Taraflar arasında görülen davada Gebze Asliye 3. Hukuk Mahkemesi'nce verilen 18.02.2005 tarih ve 2004/366 - 2005/55 sayılı kararın Yargıtay'ca incelenmesi davacı vekili tarafından istenmiş ve temyiz dilekçesinin süresi içinde verildiği anlaşılmış olmakla, dava dosyası için Tetkik Hakimi M.L. tarafından düzenlenen rapor dinlendikten ve yine dosya içerisindeki dilekçe layihalar, duruşma tutanakları ve tüm belgeler okunup incelendikten sonra, işin gereği görüşülüp düşünüldü:
Davacı vekili, iş mahkemesinde görülen dava sonunda iş kazası sonucu ölen A'nın mirasçılarına müvekkilinin ve davalıların tazminat ödemeye mahkûm edildiklerini, davalıların kusur oranlarına tekabül eden tutarın müvekkilince ödenmek zorunda kalındığını ileri sürerek, toplam 86.558.428.577.-TL'nin temerrüt faiziyle tahsilini talep ve dava etmiştir.
Davalılardan .......... Beton İnş. Taahhüt San. ve Tic.

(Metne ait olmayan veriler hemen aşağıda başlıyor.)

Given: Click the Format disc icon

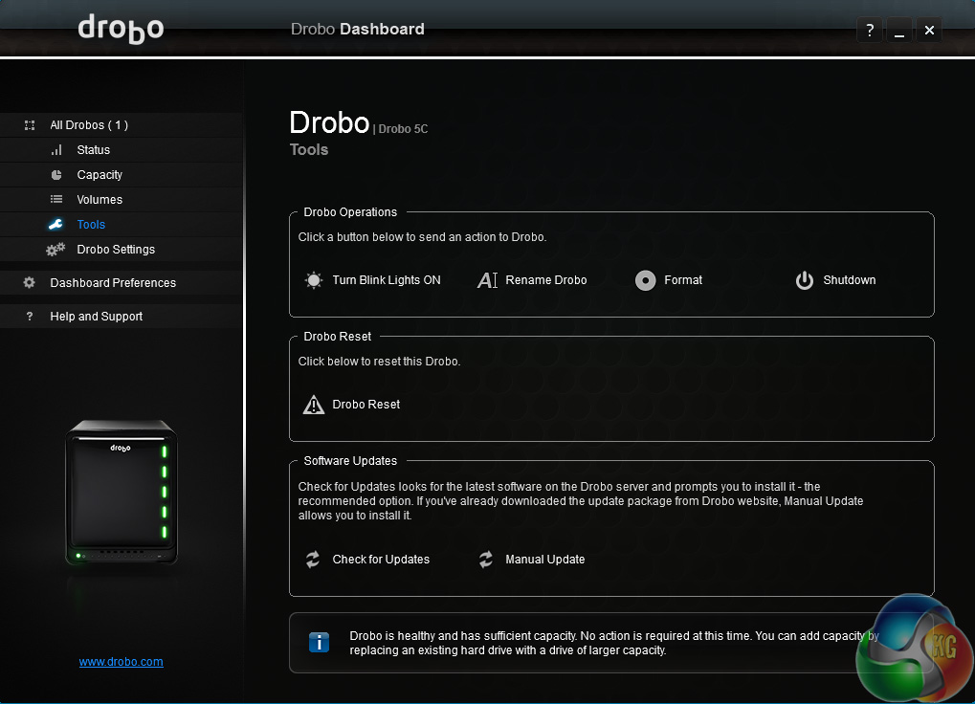Looking at the screenshot, I should [646, 280].
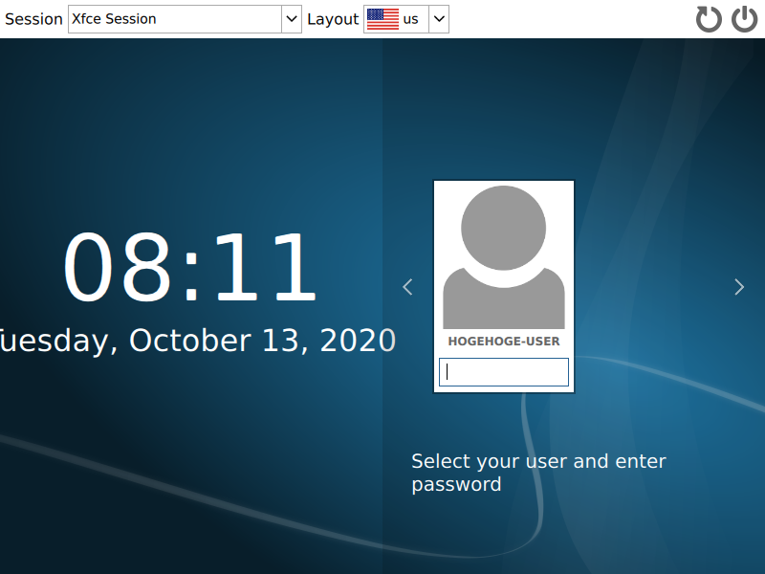The image size is (765, 574).
Task: Open the Xfce Session combo box
Action: click(185, 19)
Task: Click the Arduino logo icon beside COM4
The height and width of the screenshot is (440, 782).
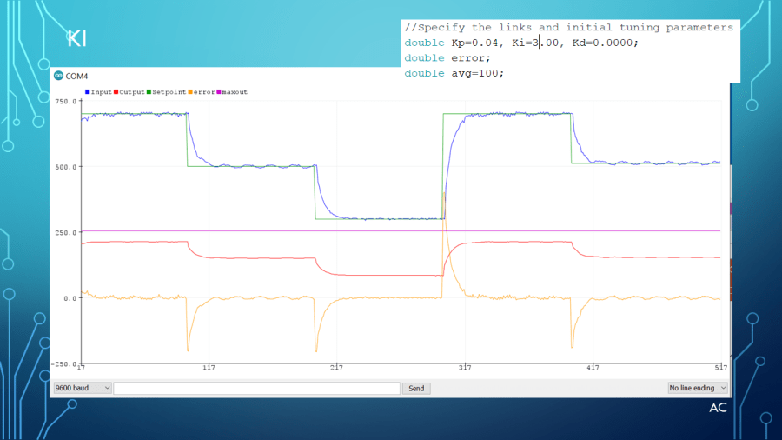Action: (58, 77)
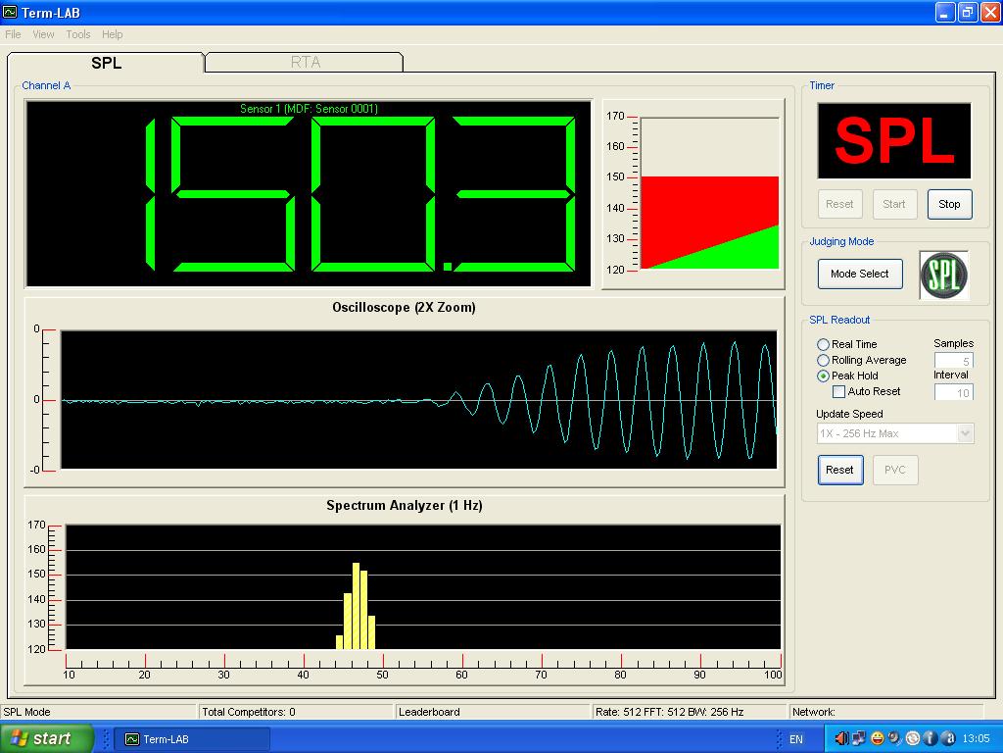Click the blue info 'i' tray icon
Screen dimensions: 1003x753
pos(931,738)
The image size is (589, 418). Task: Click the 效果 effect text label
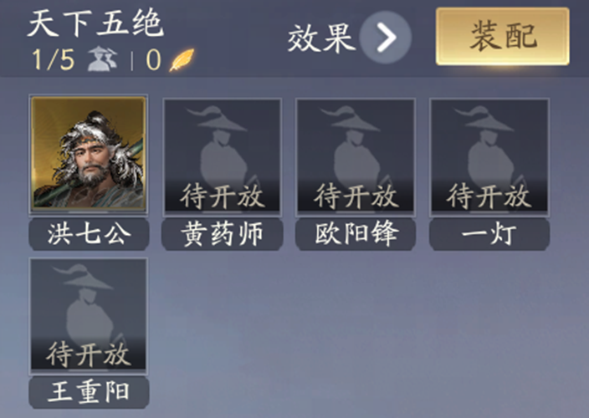[x=321, y=38]
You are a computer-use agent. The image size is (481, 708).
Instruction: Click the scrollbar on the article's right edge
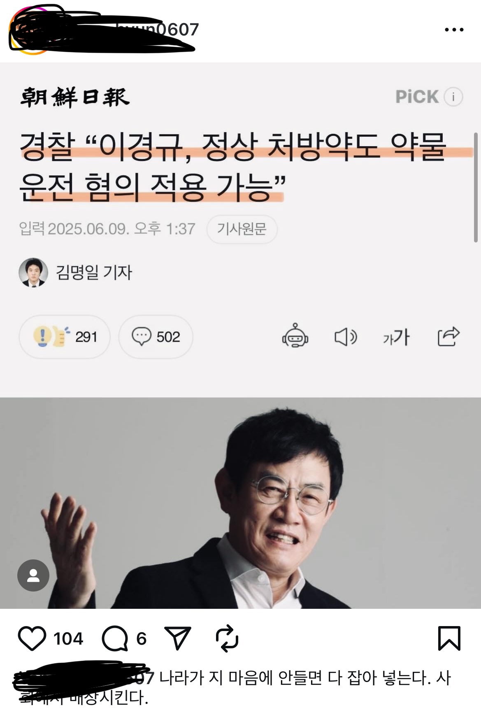(x=476, y=187)
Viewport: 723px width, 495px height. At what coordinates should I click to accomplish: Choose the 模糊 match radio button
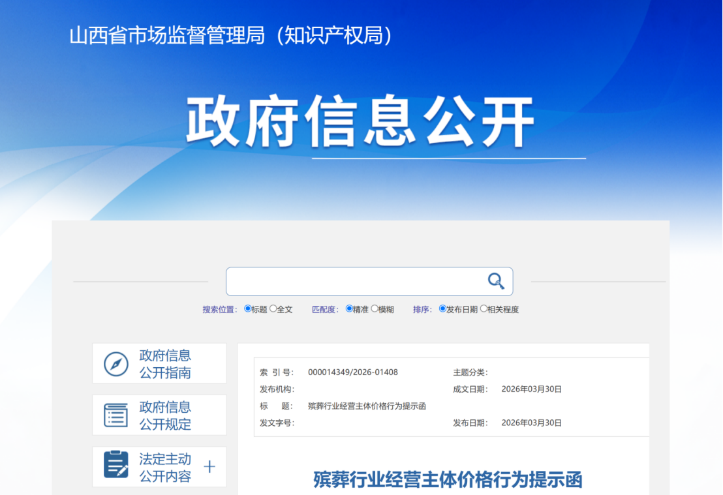[x=375, y=309]
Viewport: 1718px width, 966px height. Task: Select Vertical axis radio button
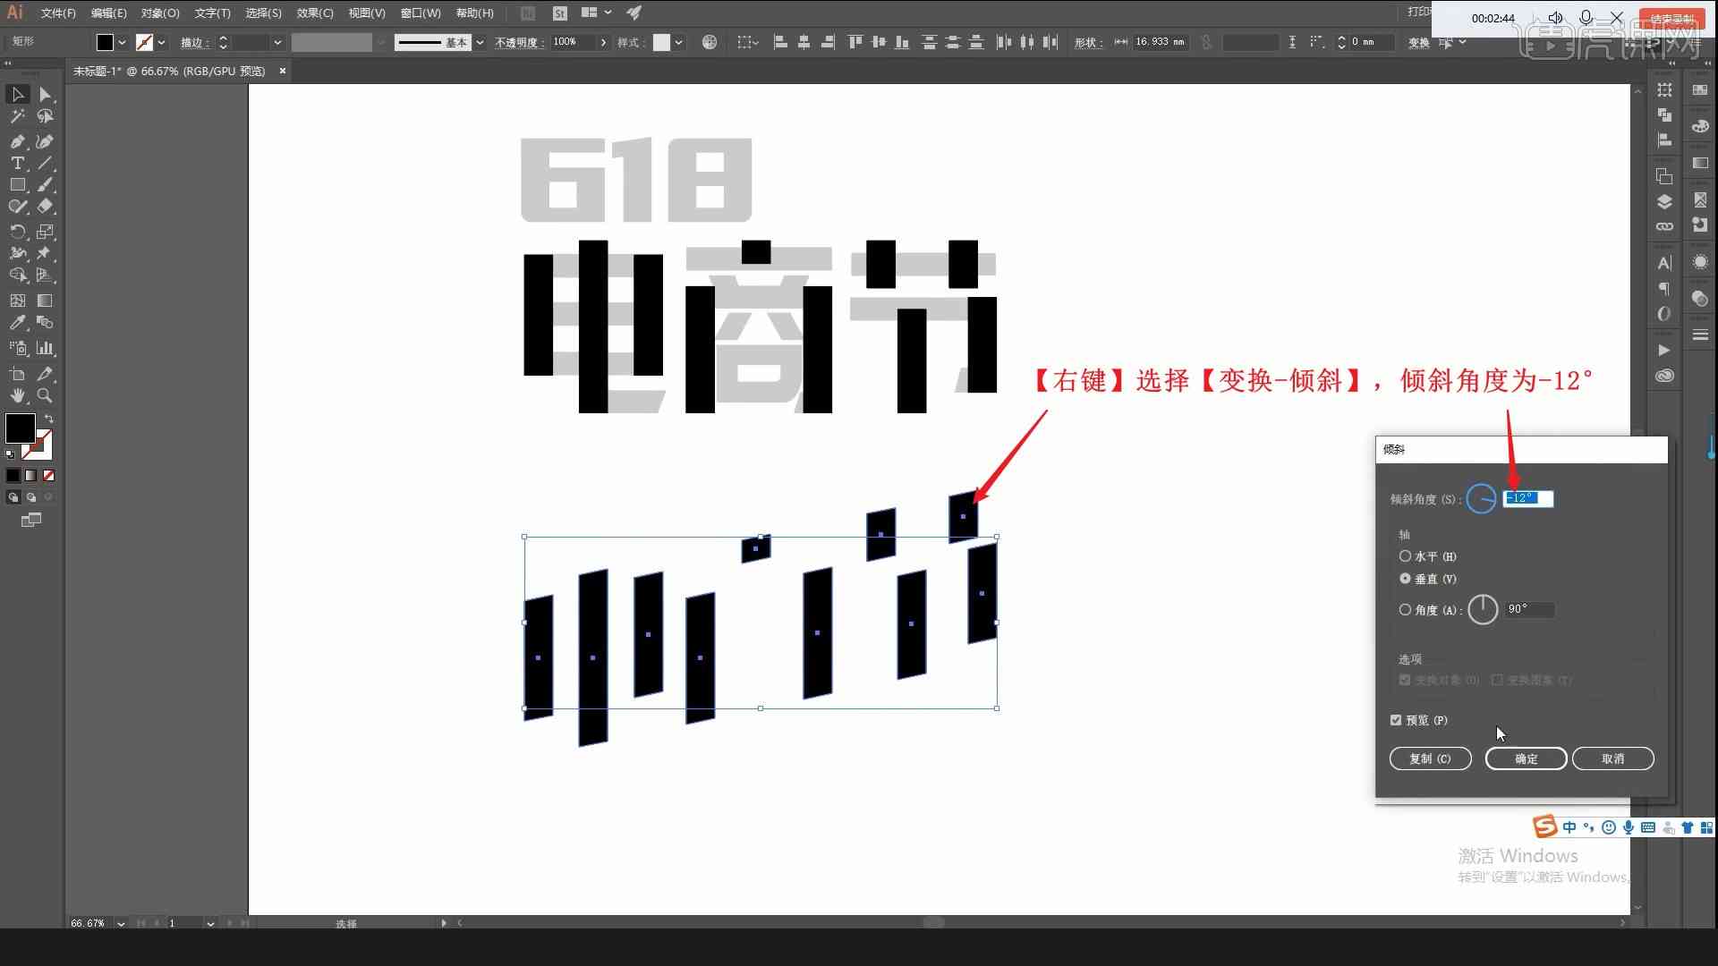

A.Ş. vekili, davanın reddini savunmuştur.
Diğer davalıya, dava dilekçesi tebliğ edilmemiştir.
Mahkemece, toplanan kanıtlar doğrultusunda, davacının mesleki mazeretini belgelendiremediği, dosyanın 26.10.2004 tarihinden itibaren müracaata bırakılmış sayıldığı gerekçeleriyle, davanın HUMK'nun 409'uncu maddesi uyarınca açılmamış sayılmasına karar verilmiştir.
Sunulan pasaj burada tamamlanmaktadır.